“The governments and media outlets of the American and European bourgeoisie are trying to describe what has happened in Egypt as if it were only a military coup against a democratically elected president, or a coup against the “legitimacy” of formal democracy. But what has happened in reality far surpasses formal democracy with its ballot boxes. It is legitimacy via the democracy of the popular revolution, direct democracy creating revolutionary legitimacy.” So argues a statement from the Revolutionary Socialists in Egypt.
An article by Turkish socialist Sungur Suvran offers a different perspective: “The deadlock born from the confrontation of two nearly equal social and political forces was simply inextricable. It threatened civil war. It was into this void that the army stepped in and staged its coup. This was a classic case of Bonapartism.”
Interview with Ahmed Shawki, who argues “the army didn’t intervene to help the revolutionary movement make bigger gains or radicalize further of course.

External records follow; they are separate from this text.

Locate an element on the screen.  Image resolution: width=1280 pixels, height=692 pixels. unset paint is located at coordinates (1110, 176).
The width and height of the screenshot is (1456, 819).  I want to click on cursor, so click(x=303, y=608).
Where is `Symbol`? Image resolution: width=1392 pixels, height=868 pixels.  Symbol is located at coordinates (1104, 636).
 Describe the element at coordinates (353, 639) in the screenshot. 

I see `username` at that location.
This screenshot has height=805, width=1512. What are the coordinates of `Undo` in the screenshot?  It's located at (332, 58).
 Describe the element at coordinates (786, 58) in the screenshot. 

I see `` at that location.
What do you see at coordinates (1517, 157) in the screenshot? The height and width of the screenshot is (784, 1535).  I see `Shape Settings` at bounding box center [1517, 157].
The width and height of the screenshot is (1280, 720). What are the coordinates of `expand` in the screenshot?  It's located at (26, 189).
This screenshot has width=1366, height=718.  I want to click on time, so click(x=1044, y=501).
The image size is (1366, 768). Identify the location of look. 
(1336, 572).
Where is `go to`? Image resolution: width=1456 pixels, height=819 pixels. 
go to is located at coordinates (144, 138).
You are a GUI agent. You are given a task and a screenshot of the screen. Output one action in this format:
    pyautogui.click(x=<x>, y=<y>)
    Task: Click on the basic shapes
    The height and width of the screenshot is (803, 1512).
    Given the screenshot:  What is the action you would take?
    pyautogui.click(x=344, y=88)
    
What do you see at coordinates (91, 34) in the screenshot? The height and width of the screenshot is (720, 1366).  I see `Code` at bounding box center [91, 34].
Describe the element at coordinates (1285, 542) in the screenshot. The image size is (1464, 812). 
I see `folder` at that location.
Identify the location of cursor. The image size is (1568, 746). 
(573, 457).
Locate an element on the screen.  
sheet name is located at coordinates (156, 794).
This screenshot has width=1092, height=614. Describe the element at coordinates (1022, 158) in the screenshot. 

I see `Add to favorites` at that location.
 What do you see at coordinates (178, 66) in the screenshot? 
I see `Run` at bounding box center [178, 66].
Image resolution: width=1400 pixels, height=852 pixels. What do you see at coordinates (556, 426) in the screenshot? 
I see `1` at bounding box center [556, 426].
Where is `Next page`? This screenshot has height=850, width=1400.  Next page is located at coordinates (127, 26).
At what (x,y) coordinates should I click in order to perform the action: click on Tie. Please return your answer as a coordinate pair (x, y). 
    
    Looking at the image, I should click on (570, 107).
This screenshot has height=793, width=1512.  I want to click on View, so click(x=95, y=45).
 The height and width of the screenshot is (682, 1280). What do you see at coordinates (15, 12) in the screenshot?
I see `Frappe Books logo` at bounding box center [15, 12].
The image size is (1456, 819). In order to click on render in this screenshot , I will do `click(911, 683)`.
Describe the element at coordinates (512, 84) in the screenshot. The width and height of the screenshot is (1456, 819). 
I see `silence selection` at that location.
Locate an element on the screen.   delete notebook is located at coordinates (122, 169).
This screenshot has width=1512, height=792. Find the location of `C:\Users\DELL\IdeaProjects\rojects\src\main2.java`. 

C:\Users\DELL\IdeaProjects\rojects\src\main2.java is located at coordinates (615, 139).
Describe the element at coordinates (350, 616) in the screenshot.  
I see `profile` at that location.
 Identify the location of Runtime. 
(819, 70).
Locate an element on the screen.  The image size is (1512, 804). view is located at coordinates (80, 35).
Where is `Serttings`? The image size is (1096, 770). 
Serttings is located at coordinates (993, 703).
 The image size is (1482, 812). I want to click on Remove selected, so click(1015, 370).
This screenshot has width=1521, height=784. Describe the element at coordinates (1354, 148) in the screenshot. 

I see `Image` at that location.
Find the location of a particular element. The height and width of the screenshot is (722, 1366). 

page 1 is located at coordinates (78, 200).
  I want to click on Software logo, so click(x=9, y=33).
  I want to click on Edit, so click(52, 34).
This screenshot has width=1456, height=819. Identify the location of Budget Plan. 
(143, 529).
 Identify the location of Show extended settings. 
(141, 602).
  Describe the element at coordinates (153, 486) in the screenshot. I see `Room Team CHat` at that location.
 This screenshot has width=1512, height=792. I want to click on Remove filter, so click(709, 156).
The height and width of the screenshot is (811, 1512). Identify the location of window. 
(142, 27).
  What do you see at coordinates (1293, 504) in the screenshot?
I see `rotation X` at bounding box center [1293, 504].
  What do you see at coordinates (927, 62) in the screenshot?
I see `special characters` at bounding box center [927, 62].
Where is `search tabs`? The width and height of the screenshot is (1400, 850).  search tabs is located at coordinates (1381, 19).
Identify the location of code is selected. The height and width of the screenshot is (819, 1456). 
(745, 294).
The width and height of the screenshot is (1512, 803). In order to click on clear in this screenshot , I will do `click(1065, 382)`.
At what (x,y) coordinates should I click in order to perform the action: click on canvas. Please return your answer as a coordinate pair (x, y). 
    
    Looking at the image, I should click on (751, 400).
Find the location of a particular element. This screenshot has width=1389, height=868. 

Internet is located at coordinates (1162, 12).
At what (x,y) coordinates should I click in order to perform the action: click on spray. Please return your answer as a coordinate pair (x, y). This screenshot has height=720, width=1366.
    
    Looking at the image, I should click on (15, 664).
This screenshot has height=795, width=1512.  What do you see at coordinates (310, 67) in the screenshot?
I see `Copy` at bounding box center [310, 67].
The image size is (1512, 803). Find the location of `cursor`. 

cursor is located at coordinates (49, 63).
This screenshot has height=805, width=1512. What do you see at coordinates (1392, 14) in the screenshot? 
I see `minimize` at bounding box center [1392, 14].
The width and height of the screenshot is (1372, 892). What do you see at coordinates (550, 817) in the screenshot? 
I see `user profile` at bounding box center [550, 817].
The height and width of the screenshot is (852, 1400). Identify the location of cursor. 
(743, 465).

The aim was to contain the movement. But in a certain sense, this was also as an acknowledgement of the fact that the popular will of Egypt will not tolerate the Morsi government anymore.”
In a new (July 6) statement, the Revolutionary Socialists argue that “The popular uprising of 30 June threw the Muslim Brotherhood out of power, and its plan is now clear. The Brotherhood is seeking to take over the squares in order to project an image of false popularity for the president who was removed by the uprising. It may even be aiming to negotiate his return to power with the support of the US and other imperialist powers in order to accomplish what Mursi promised to do for them in Syria and the region… The masses who made the revolution in January 2011, and sought to complete it in June 2013, are the only ones who can save it from danger.”